> [Source passage]:
## Begin

DocumentationAPI Reference📓 Tutorials🧑‍🍳 Cookbook🤝 Integrations💜 Discord🎨 Studio
Documentation

EvaluationHarness

The EvaluationHarness is a powerful Haystack tool to evaluate your pipelines without needing to explicitly build a separate evaluation pipeline. Simply indicate which pipeline you want to evaluate, and the EvaluationHarness will handle it.

EvaluationHarness comes with built-in metrics and a standardized testing setup for default types of RAG pipelines, but you can also test more complex custom pipelines by providing extra parameters. The RAGEvaluationHarness class, derived from the Evaluation Harness, simplifies the evaluation process specifically for RAG pipelines. It comes with a predefined set of evaluation metrics, detailed in the RAGEvaluationMetric enum, and default types of RAG pipelines listed in the DefaultRAGArchitecture enum.

Finally, EvaluationHarness includes a tool to override default parameters, compare your pipelines with different parameters, and visually compare the data.

In short, these are the steps to use EvaluationHarness:

  1. Define the pipeline you want to evaluate.
  2. Create an EvaluationHarness object and pass it the pipeline.
  3. Prepare the evaluation data – the data depends on the selected evaluation metric.
  4. Run the EvaluationHarness with this data.
  5. Analyze the results using built-in tools that show you scores and metrics.

## End

> [Task instructions]:
**a)** Answer these questions using the EvaluationHarness page:
(i) Which class, derived from the Evaluation Harness, makes evaluating RAG pipelines simpler?
(ii) Which enum lists the default types of RAG pipelines?
(iii) What does the evaluation data depend on?
**b)** List, in order, every step the EvaluationHarness page gives for using EvaluationHarness.
The listing that follows is drawn from a different source than the EvaluationHarness page.

> [Material shown]:
## Begin

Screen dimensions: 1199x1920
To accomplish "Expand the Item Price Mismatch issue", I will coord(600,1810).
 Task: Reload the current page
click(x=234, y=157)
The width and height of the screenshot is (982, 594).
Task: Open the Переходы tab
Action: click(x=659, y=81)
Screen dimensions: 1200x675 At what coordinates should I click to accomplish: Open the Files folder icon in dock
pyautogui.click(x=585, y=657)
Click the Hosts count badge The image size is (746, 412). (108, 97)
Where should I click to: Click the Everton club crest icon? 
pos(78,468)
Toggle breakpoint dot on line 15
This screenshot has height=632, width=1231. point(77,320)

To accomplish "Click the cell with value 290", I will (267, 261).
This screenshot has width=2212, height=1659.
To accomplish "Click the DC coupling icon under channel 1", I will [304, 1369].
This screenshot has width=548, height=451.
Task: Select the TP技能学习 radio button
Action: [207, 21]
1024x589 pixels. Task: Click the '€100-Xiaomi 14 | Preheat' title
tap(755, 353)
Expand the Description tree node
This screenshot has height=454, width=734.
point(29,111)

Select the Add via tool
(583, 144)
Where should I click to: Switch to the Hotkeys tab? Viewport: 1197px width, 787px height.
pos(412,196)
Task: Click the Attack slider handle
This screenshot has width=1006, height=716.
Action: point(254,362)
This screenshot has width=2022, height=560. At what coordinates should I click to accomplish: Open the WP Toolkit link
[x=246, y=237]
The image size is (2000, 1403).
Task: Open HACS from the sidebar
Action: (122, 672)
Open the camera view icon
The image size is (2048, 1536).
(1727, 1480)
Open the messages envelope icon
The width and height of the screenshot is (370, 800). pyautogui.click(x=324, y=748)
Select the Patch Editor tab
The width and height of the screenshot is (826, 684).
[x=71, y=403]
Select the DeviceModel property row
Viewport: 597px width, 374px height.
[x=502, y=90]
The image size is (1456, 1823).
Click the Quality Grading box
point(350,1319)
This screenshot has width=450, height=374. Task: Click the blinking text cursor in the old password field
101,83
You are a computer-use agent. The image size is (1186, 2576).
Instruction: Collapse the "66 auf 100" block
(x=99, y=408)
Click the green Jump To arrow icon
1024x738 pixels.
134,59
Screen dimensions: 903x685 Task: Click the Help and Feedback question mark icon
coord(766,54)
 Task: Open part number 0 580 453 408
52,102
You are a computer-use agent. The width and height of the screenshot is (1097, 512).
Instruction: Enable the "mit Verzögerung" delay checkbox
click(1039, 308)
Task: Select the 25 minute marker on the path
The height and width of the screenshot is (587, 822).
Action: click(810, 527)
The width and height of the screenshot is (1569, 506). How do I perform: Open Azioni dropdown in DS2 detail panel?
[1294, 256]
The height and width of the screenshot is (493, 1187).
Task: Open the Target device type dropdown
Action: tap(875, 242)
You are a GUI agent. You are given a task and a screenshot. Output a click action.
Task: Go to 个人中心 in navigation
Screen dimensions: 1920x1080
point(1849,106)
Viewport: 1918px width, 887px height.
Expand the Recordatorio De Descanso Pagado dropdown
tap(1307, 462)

## End

> [Expected results]:
**a)**
(i) The RAGEvaluationHarness class.
(ii) The DefaultRAGArchitecture enum.
(iii) The selected evaluation metric.

**b)**
1. Define the pipeline you want to evaluate.
2. Create an EvaluationHarness object and pass it the pipeline.
3. Prepare the evaluation data.
4. Run the EvaluationHarness with this data.
5. Analyze the results using built-in tools that show you scores and metrics.